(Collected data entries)
+ + + + + + +

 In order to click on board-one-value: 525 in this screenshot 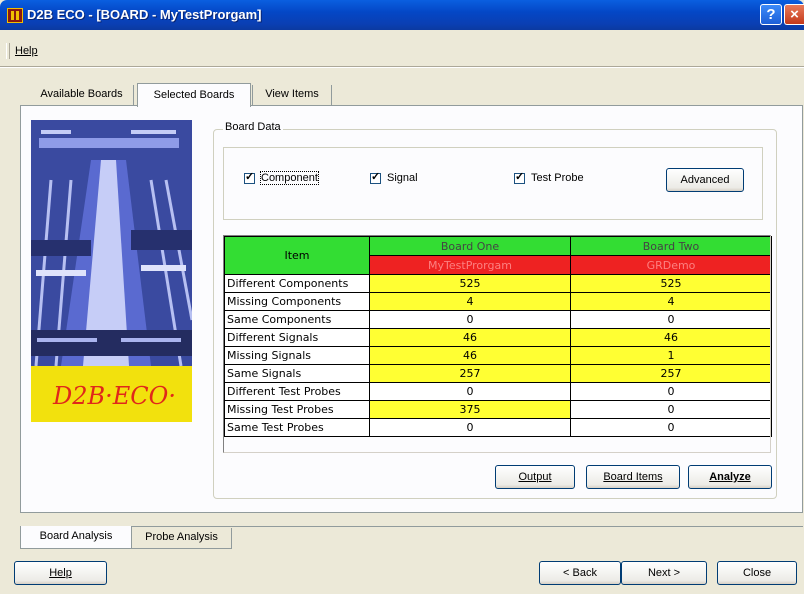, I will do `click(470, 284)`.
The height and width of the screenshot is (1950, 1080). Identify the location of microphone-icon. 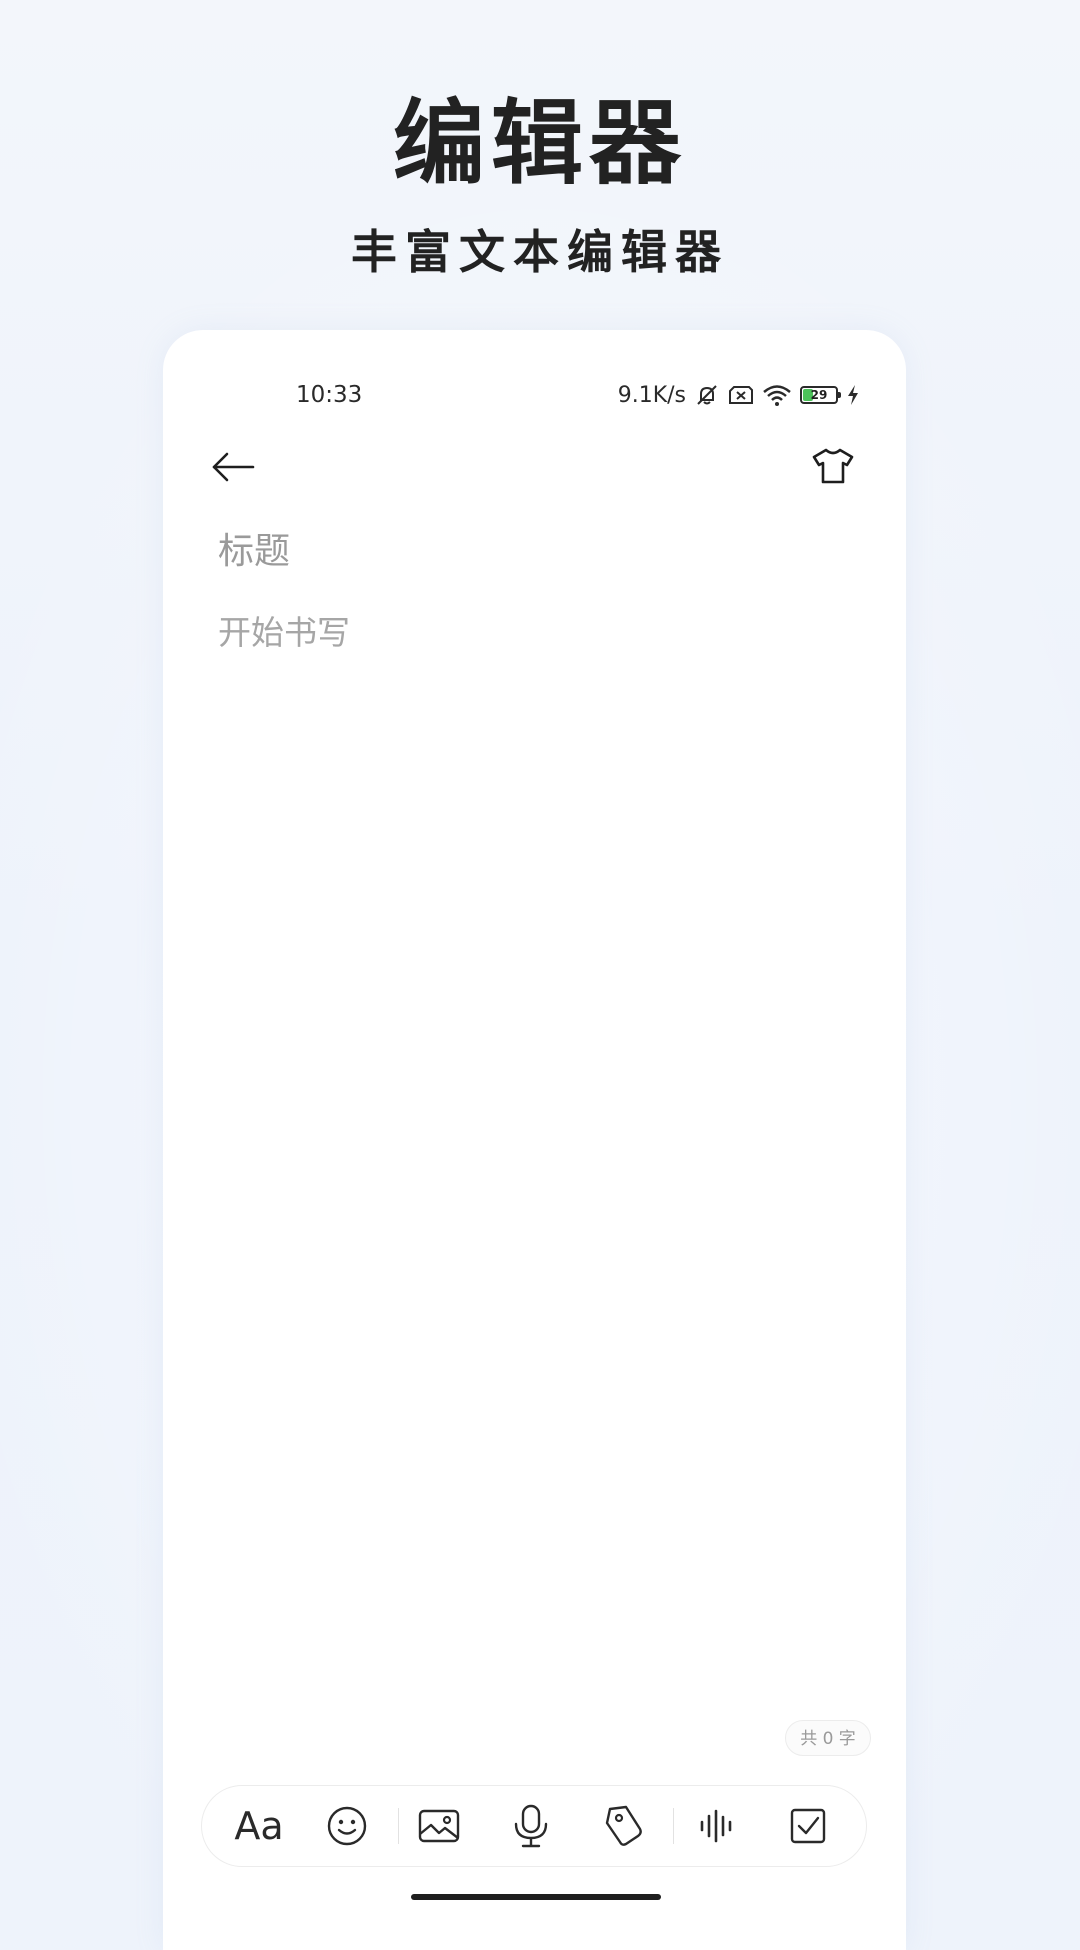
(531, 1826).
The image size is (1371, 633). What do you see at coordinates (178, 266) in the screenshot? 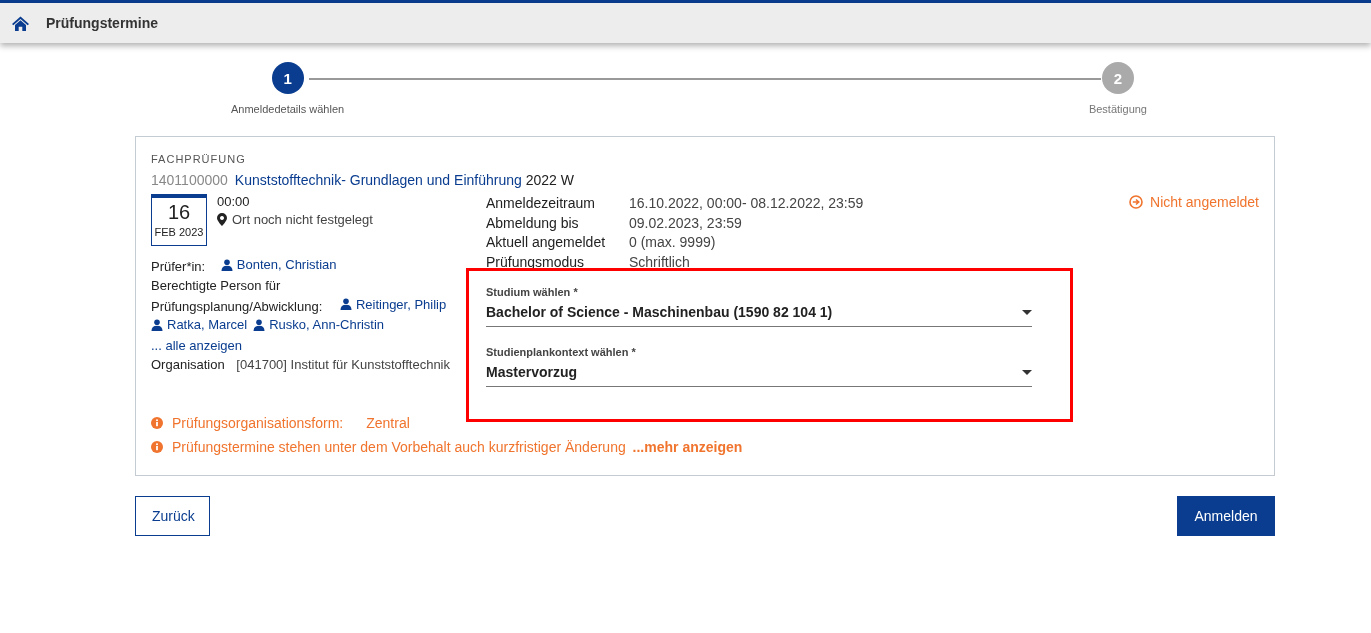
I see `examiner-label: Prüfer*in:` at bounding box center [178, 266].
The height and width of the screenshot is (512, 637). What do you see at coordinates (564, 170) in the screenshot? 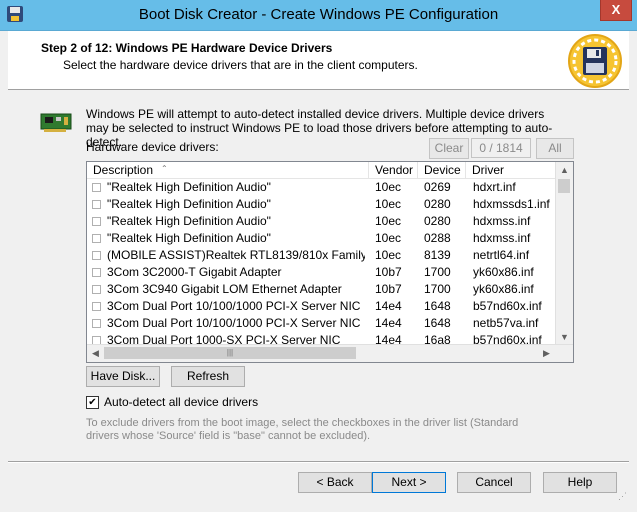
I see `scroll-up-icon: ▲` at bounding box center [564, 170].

+ + + + + + +

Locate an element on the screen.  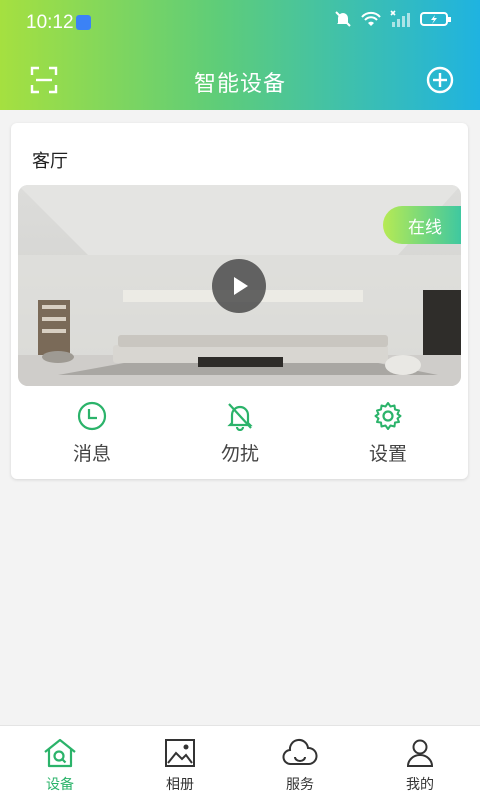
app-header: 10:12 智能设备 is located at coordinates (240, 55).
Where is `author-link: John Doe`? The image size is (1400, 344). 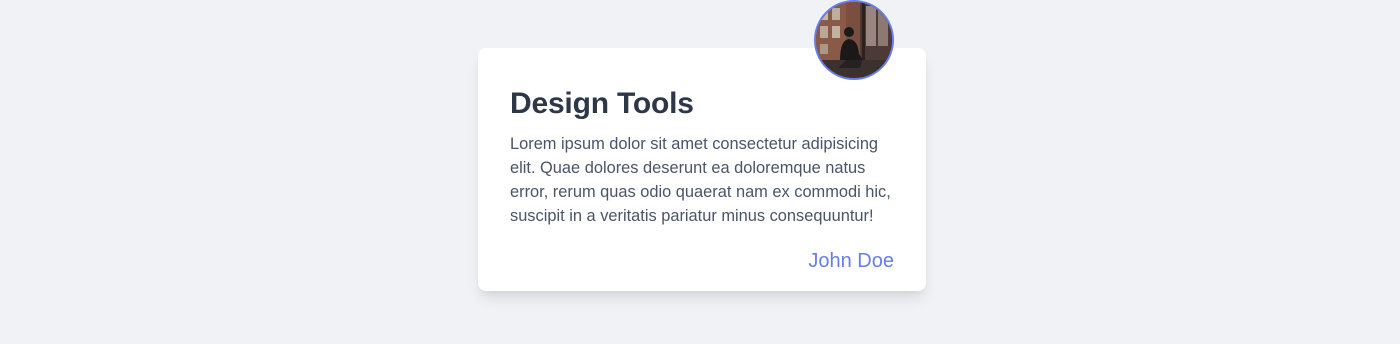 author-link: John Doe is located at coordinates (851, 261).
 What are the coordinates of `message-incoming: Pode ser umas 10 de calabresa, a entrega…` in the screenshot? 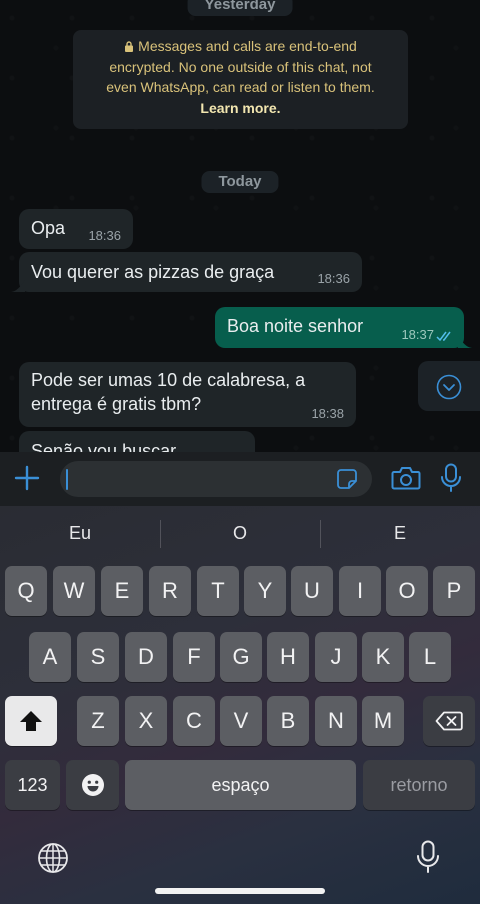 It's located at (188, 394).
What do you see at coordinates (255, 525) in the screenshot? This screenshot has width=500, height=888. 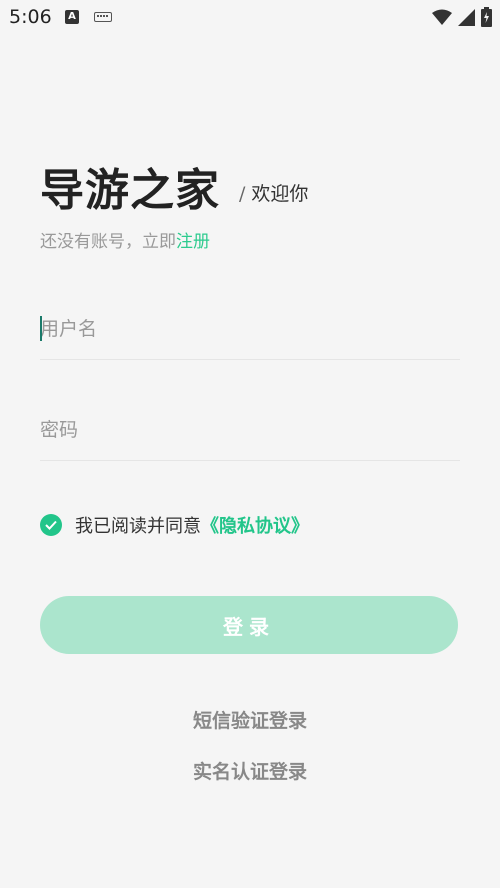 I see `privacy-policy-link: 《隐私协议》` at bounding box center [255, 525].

+ + + + + + +

▶ [What you are asked to do]
Reproduce word for word the listing lines starting at the line that contains "The height and width of the screenshot is (1950, 1080)." and ending at the line that contains "center [564, 170].", leaving out the pictures.

▶ [Answer box]
The height and width of the screenshot is (1950, 1080). Identify the location of microphone-icon. 
(531, 1826).
The image size is (1371, 633). What do you see at coordinates (178, 266) in the screenshot? 
I see `examiner-label: Prüfer*in:` at bounding box center [178, 266].
The height and width of the screenshot is (512, 637). What do you see at coordinates (564, 170) in the screenshot? 
I see `scroll-up-icon: ▲` at bounding box center [564, 170].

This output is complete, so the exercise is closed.